Exercise –
Among the entries below, find each line with "computer" and show it.

Start of Data records

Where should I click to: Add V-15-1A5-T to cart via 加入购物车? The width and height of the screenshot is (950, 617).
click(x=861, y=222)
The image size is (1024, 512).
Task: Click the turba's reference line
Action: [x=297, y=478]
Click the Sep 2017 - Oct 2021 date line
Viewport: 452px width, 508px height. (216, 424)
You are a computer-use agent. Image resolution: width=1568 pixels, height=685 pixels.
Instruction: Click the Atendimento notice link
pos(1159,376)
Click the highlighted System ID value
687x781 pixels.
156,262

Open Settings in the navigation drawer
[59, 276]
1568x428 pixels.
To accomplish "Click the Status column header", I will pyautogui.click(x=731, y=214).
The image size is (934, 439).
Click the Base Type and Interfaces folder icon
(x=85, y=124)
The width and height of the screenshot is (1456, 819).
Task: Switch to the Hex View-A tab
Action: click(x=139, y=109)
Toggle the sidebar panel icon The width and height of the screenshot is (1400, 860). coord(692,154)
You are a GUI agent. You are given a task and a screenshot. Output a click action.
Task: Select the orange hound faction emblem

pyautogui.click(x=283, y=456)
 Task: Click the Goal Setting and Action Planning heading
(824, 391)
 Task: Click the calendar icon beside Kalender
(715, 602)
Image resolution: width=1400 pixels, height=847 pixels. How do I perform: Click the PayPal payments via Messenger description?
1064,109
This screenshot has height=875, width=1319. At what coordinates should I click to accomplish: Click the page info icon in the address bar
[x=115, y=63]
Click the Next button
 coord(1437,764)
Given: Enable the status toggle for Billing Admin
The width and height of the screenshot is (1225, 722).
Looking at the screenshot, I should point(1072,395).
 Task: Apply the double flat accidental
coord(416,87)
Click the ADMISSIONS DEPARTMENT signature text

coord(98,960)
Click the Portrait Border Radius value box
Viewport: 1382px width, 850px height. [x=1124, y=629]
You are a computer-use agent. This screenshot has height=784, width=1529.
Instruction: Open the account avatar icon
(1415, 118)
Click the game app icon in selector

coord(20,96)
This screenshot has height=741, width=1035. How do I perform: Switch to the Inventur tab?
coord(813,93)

End of Data records

Answer to this task –
You are a computer-use agent. Image resolution: width=1568 pixels, height=685 pixels.
You are a computer-use agent. This screenshot has height=784, width=1529.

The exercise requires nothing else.